The NFL gets a lot of grief for its sudden-death overtime system, and it shouldn’t. There’s nothing wrong with a tiebreaking system that’s only 10 percentage points away from total randomness. I’ve said before, the best way to not lose in overtime is to not get there, and I’m hard-pressed to invoke pity on a team that can’t get a stop on defense. The NFL, it seems, finally feels differently, as it reviews a proposal to modifythe only tie-breaking system it has ever had.

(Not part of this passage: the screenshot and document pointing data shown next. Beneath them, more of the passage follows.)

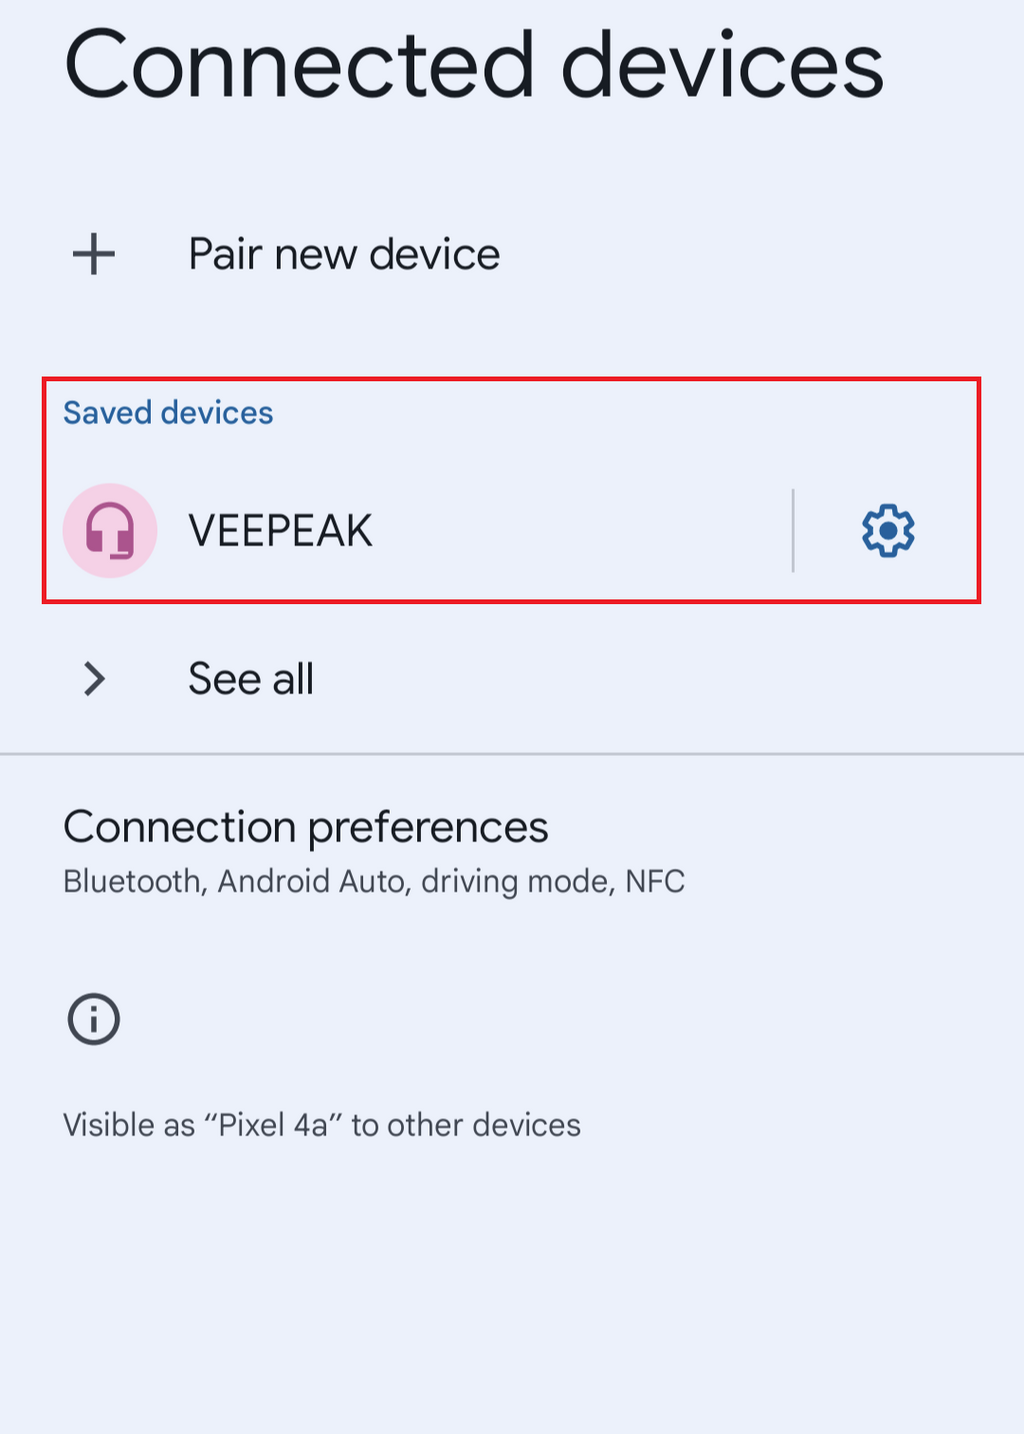This screenshot has height=1434, width=1024.
Task: Click the vertical divider beside VEEPEAK gear
Action: tap(793, 531)
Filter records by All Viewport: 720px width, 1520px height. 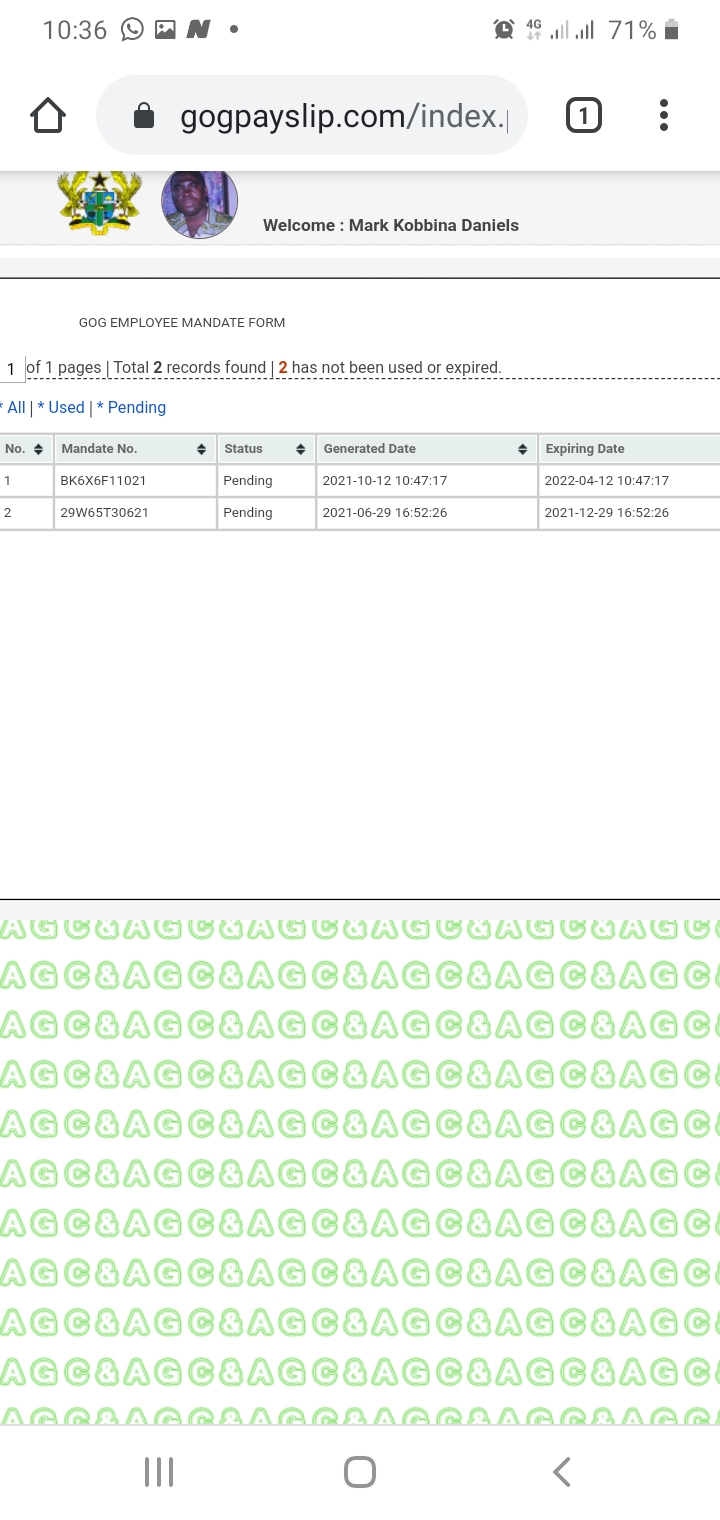pos(15,407)
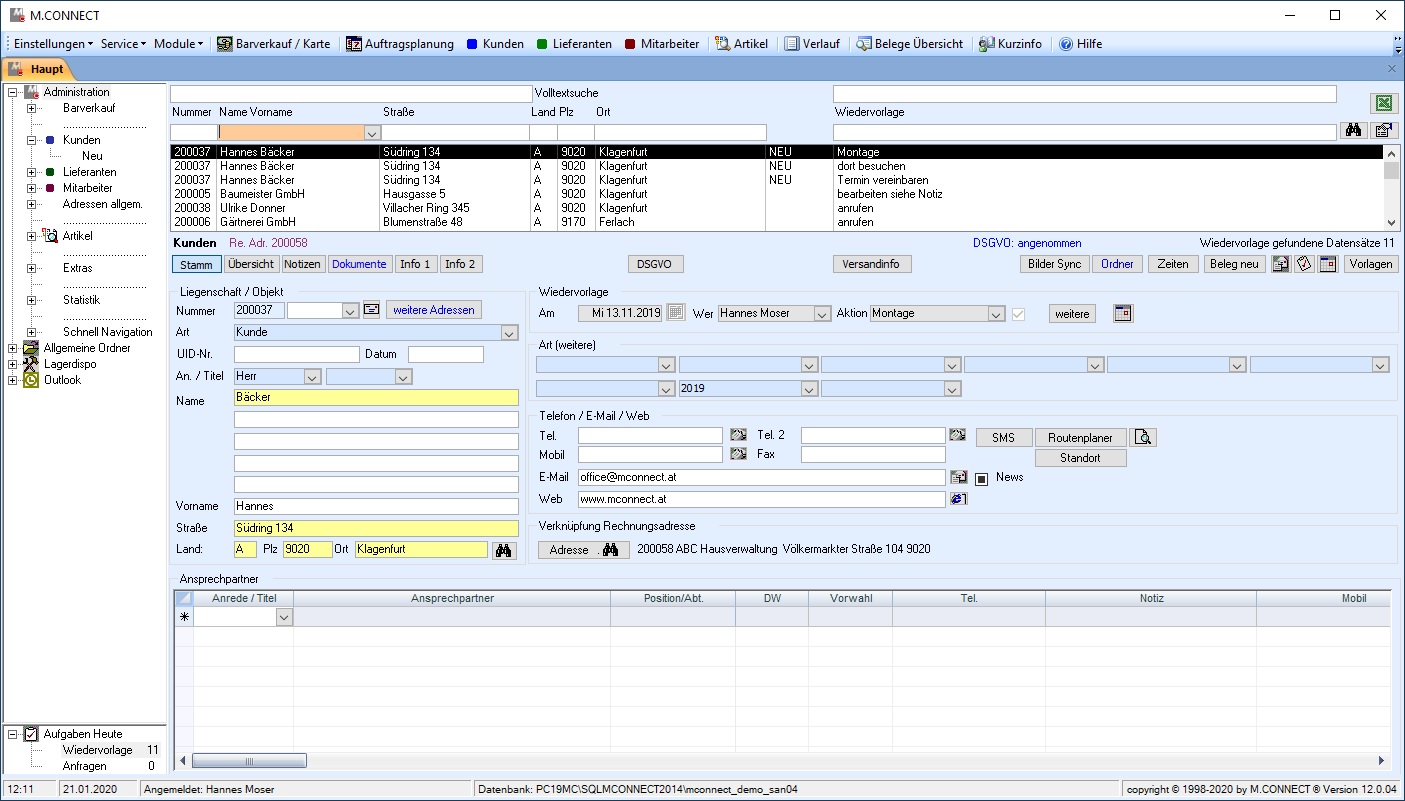
Task: Click the binoculars icon next to the Ort field
Action: click(504, 550)
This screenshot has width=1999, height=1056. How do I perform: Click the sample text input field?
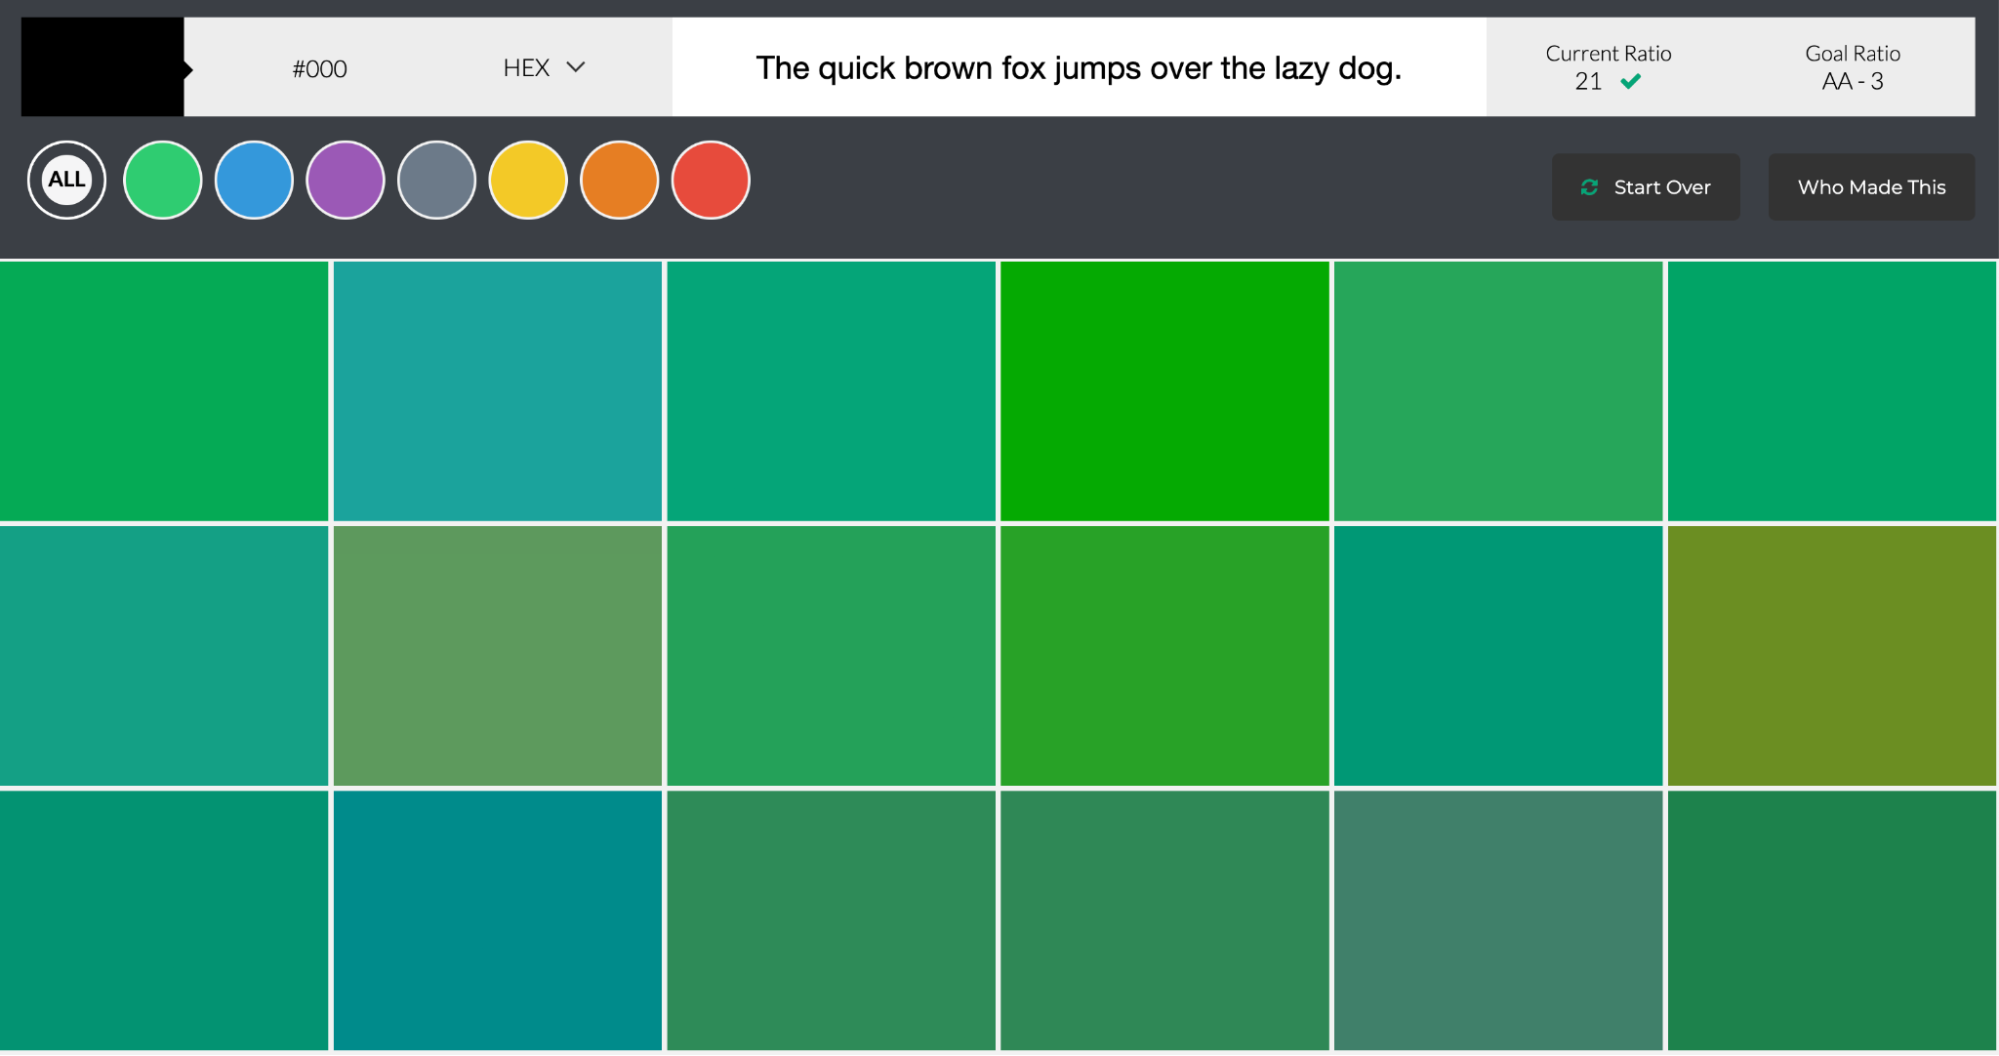pyautogui.click(x=1081, y=67)
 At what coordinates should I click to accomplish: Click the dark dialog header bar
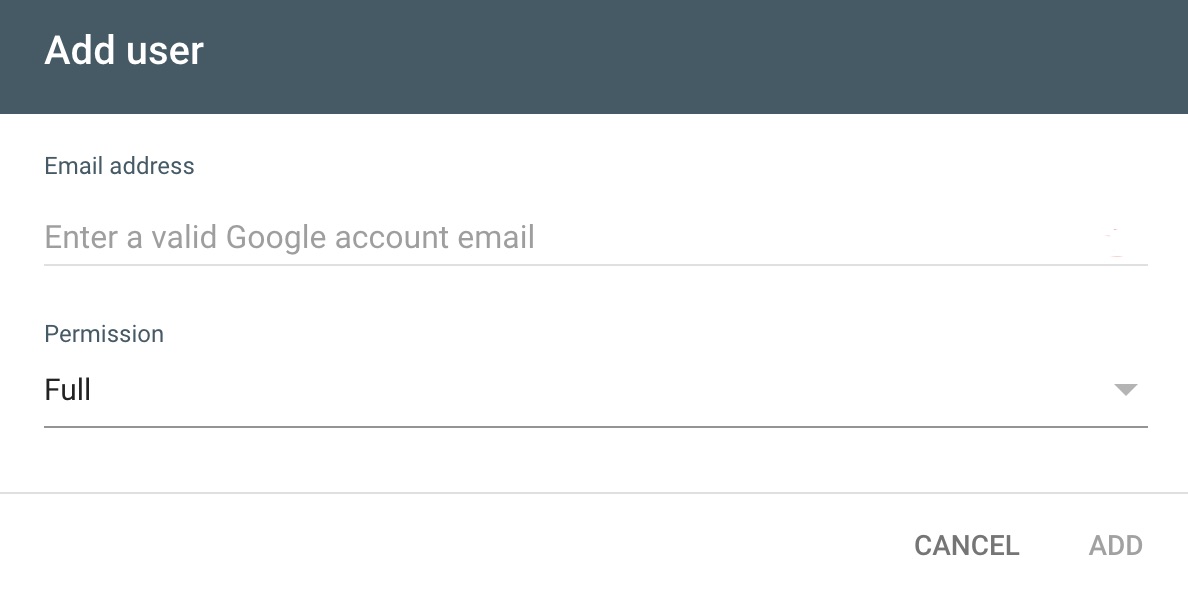pos(700,56)
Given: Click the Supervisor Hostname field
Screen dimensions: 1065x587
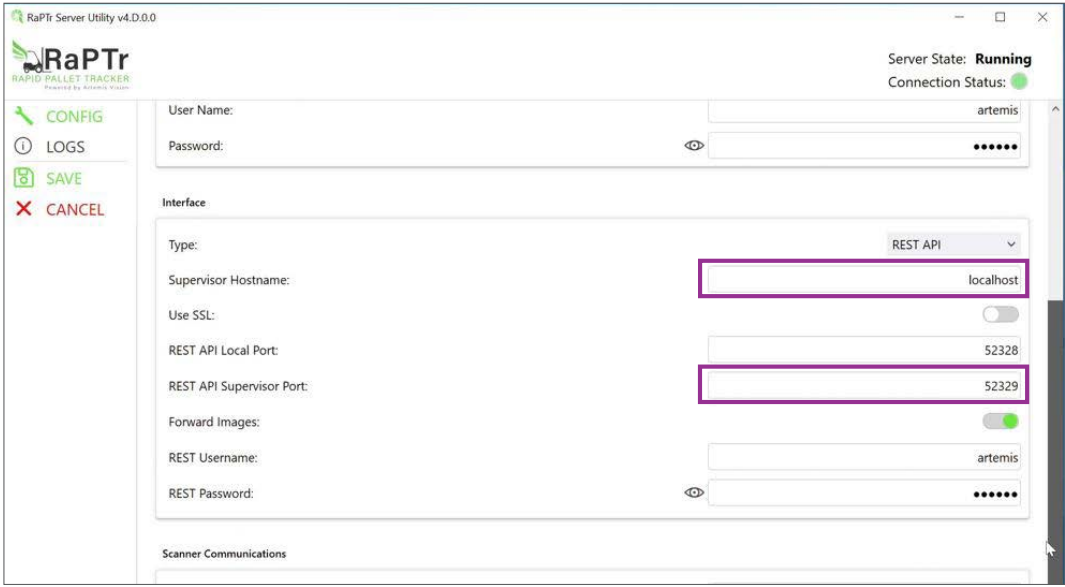Looking at the screenshot, I should click(864, 280).
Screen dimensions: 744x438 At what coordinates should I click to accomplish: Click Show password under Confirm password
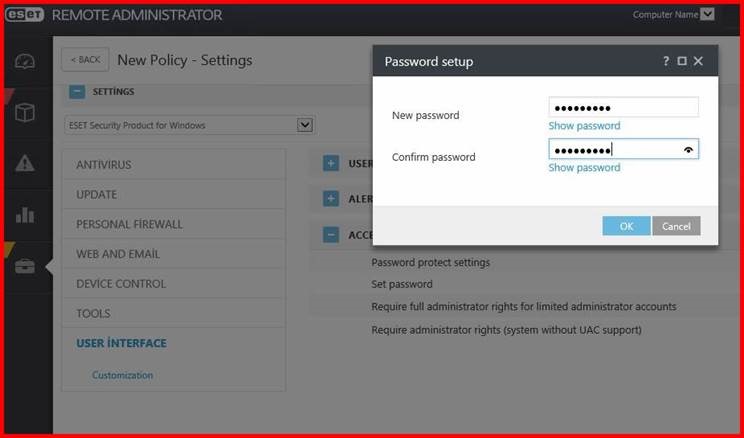(584, 168)
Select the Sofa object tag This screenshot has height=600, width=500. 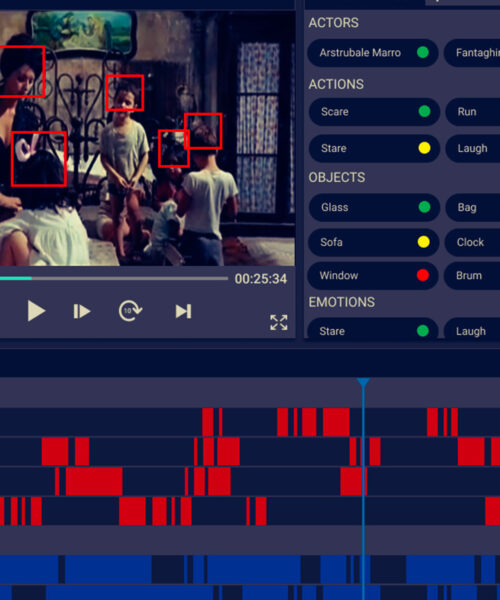click(x=374, y=242)
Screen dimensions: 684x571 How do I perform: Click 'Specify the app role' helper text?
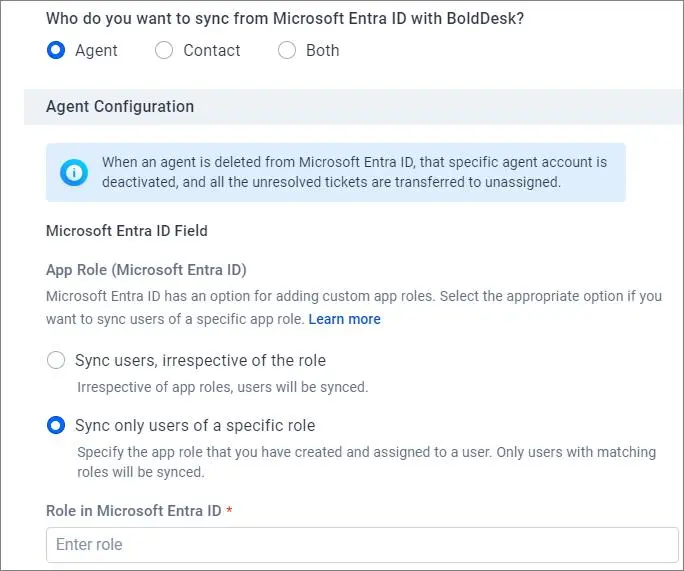point(366,462)
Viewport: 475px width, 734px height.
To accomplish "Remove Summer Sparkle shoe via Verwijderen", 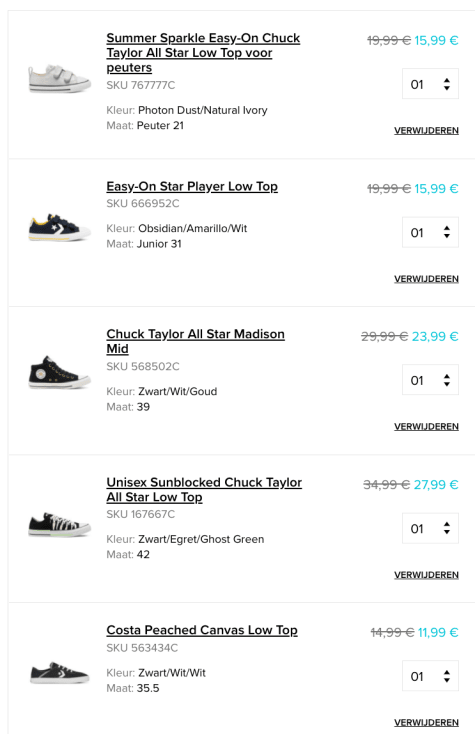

If it is approved, the rule, called “modified sudden death,” could be used in next year’s playoff games. The intent is to prevent a team from winning on a long field goal without giving the other team a possession, the way the New Orleans Saints beat the Minnesota Vikings in the N.F.C. championship game. –NYTimes.

In a nutshell, it’s the old World League overtime where a team has to score six points in overtime to win the game, essentially guaranteeing the other team a possession unless they give up a TD. Color me unimpressed, and enjoy some other tie-breaking proposals after the jump.

Whichever team has the ball in regulation loses it in OT. The idea behind this is that a team with ample time to score at the end of regulation would be forced to do so, rather than take a knee and hope for the best in the extra frame. Of course, this all goes out the window once teams decide to punt with three seconds remaining.

Bid for field position. This idea seems to be a fan favorite. In this situation, the officials would award the first overtime possession to the coach willing to take the ball closer to his own end zone. I’m a fan of doing this a la The Price is Right’s “Cliffhangers,” where the referee would march up the field from the goal line until one coach throws his flag, signaling his choice to take the ball at that spot. It’s very World Series of Poker, but it’s definitely more strategic than a coin flip.

Let the damn game end in a tie. Ties, generally, are unsatisfying to the American sports fan. I doubt that the anti-climactic experience of neither team winning for fans would offset the implied benefits of safety to players and predictability to television distributors. Ties aren’t the end of the world, and it certainly takes the flip of the coin out of the equation.

What overtime format would you like to see?